Sektor wilayah, lantas diketahui Jawa Barat — rupanya pengen merangsek ke Betawi. Ada dayatarik monas pula. Berat di ongkos. Cukuplah teriak-teriak di media “news online”. Telanjang pula. Di atas aturan itu, ada etika dan kepatutan. Selintas kayak polisi militer. “Sakarepe” hardik teman sejawat. Celakanya, atasan pula. Perwira tinggi bintang tiga. Mungkin, Adib serasa jenderal “bintang tujuh”. Manjur meredakan pening kepala.

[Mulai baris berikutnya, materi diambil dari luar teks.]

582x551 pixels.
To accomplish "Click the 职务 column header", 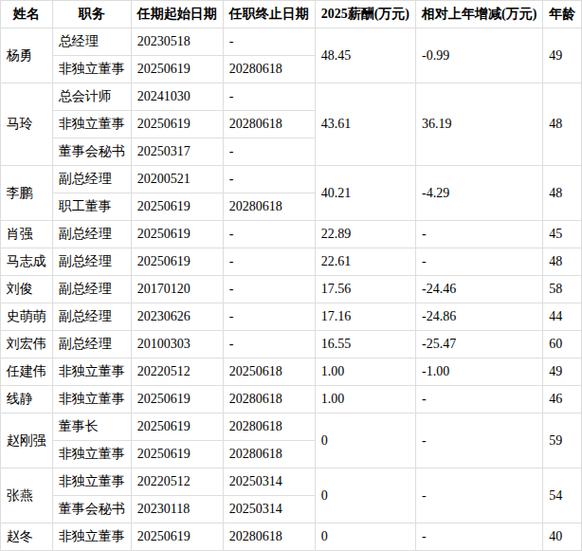I will 92,14.
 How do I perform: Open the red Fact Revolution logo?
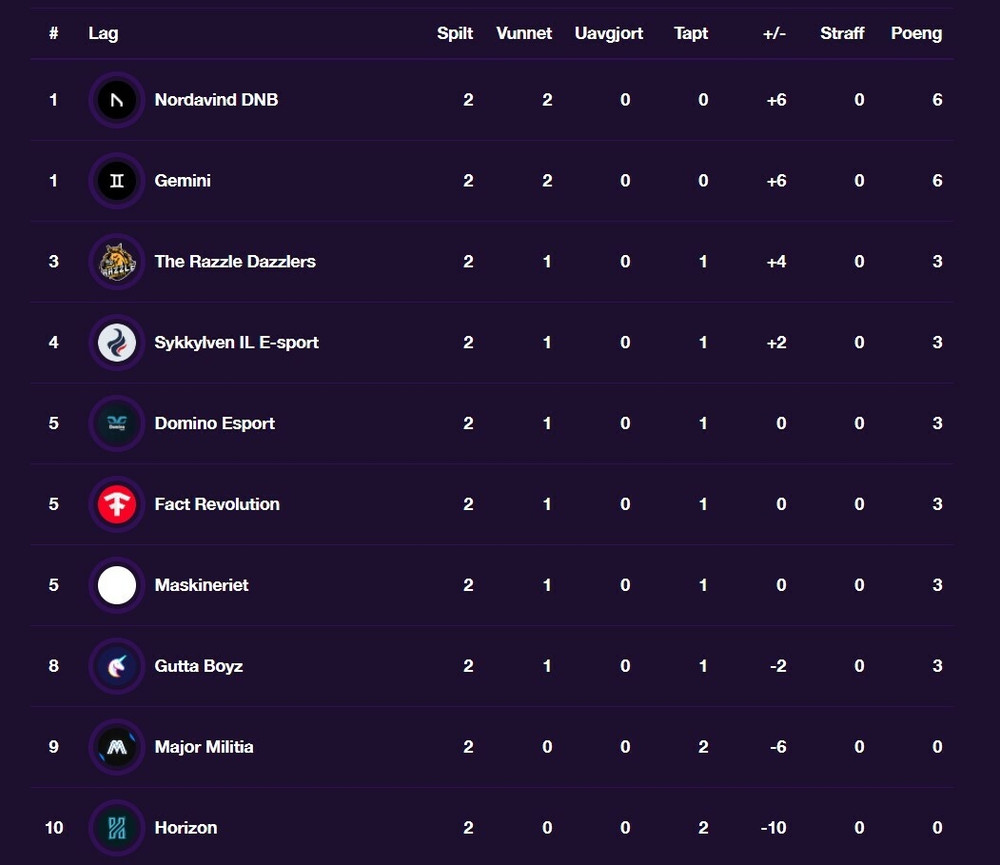click(x=117, y=505)
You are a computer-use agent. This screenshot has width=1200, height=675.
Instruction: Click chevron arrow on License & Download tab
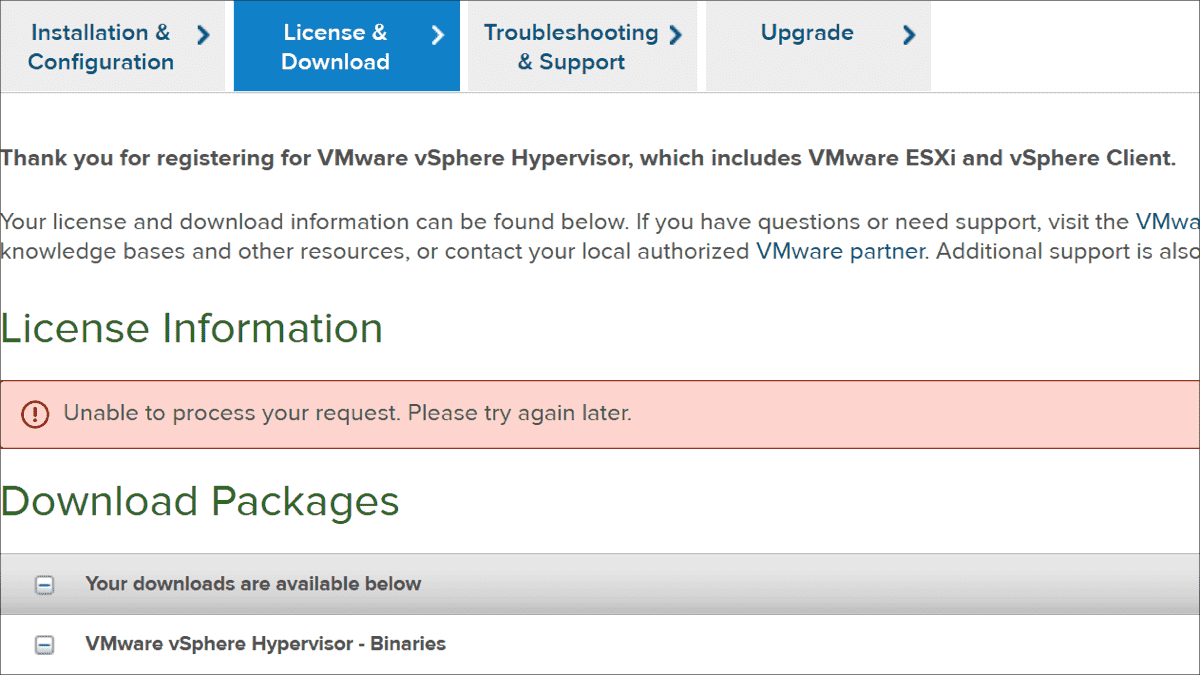[437, 33]
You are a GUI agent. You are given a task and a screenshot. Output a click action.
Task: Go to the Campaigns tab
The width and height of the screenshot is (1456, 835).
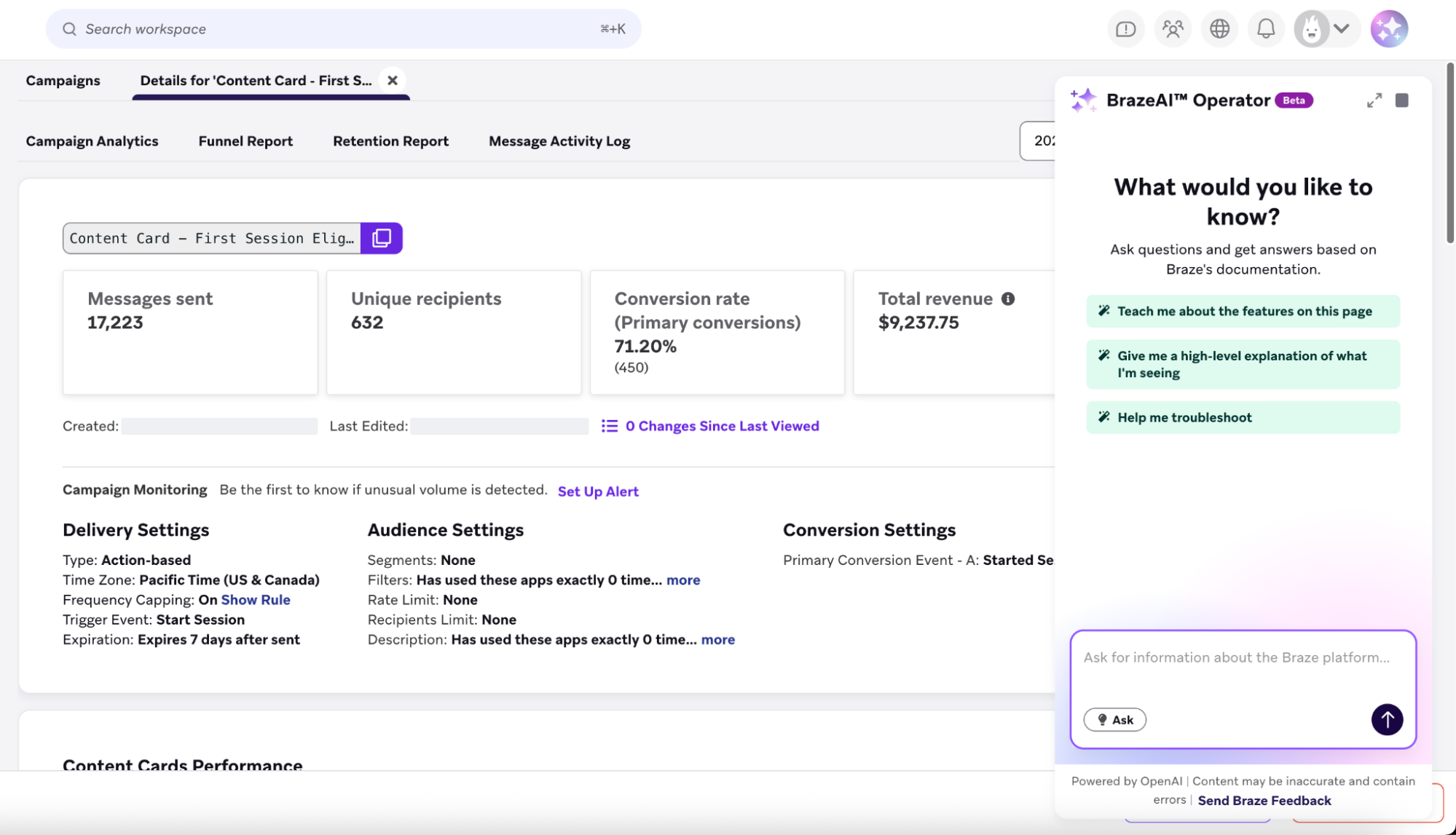[x=63, y=81]
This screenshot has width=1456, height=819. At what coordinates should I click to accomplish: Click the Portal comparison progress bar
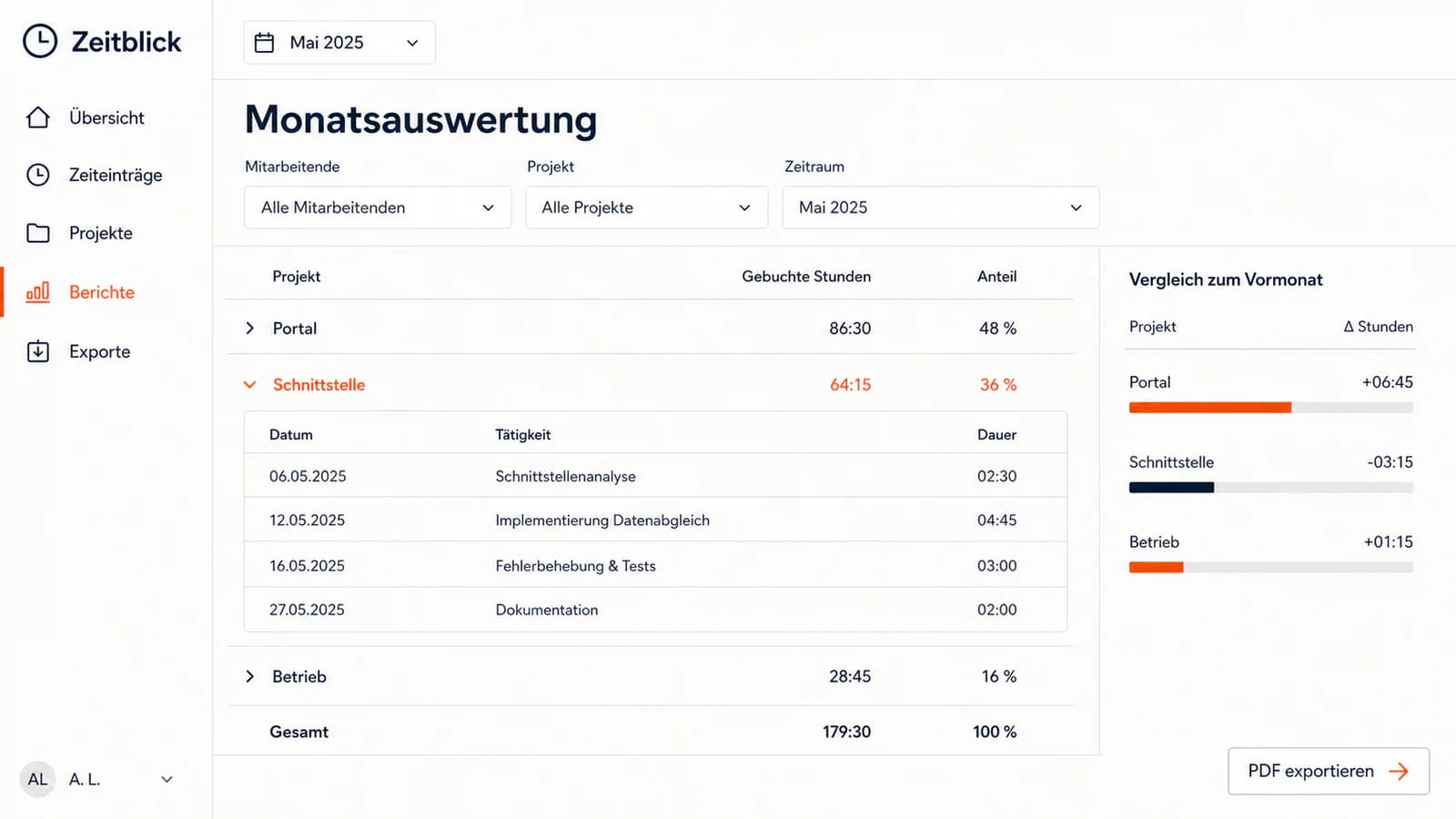point(1271,408)
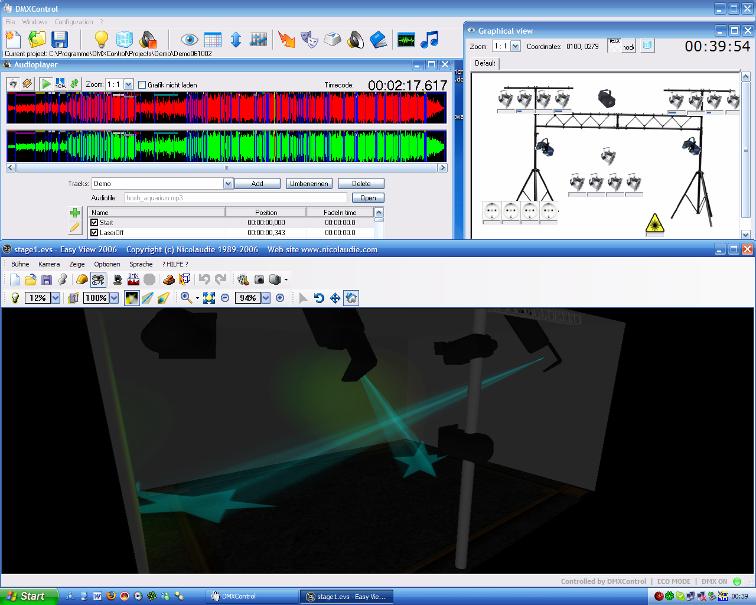
Task: Toggle the 'Grafik nicht laden' checkbox
Action: pyautogui.click(x=142, y=85)
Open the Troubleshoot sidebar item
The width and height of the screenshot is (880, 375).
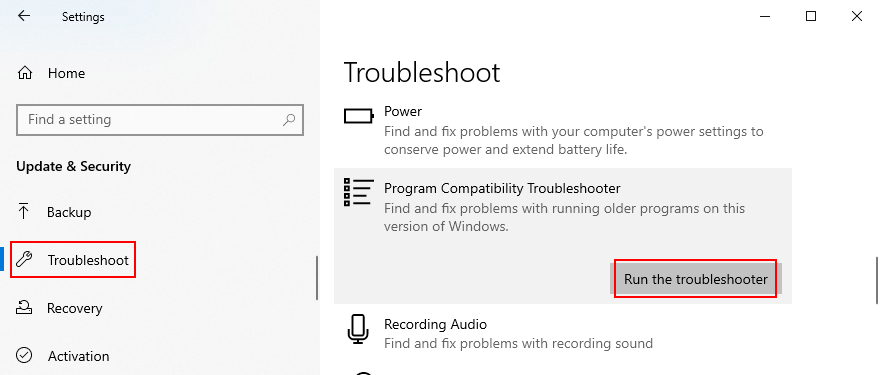coord(73,260)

Bukan persoalan berani atau pecundang. Apalagi sekadar pengen sohor, sejatinya tekor. Sang kapten tim cukup bijak. Kabarnya tak sekali pun unjuk marah. Lebih tampak memimpin shalat wajib berjemaah. Sebagai kapten, ZulHas tentu punya kartu kuning dan merah di saku. Apalagi, berikutnya justru Om Adib yang “offside” beneran. Bertindak untuk dan atasnama institusi mirip agen “titipan kilat”. Sekali ngomong, mesti jadi. Celakanya, bebas ongkir.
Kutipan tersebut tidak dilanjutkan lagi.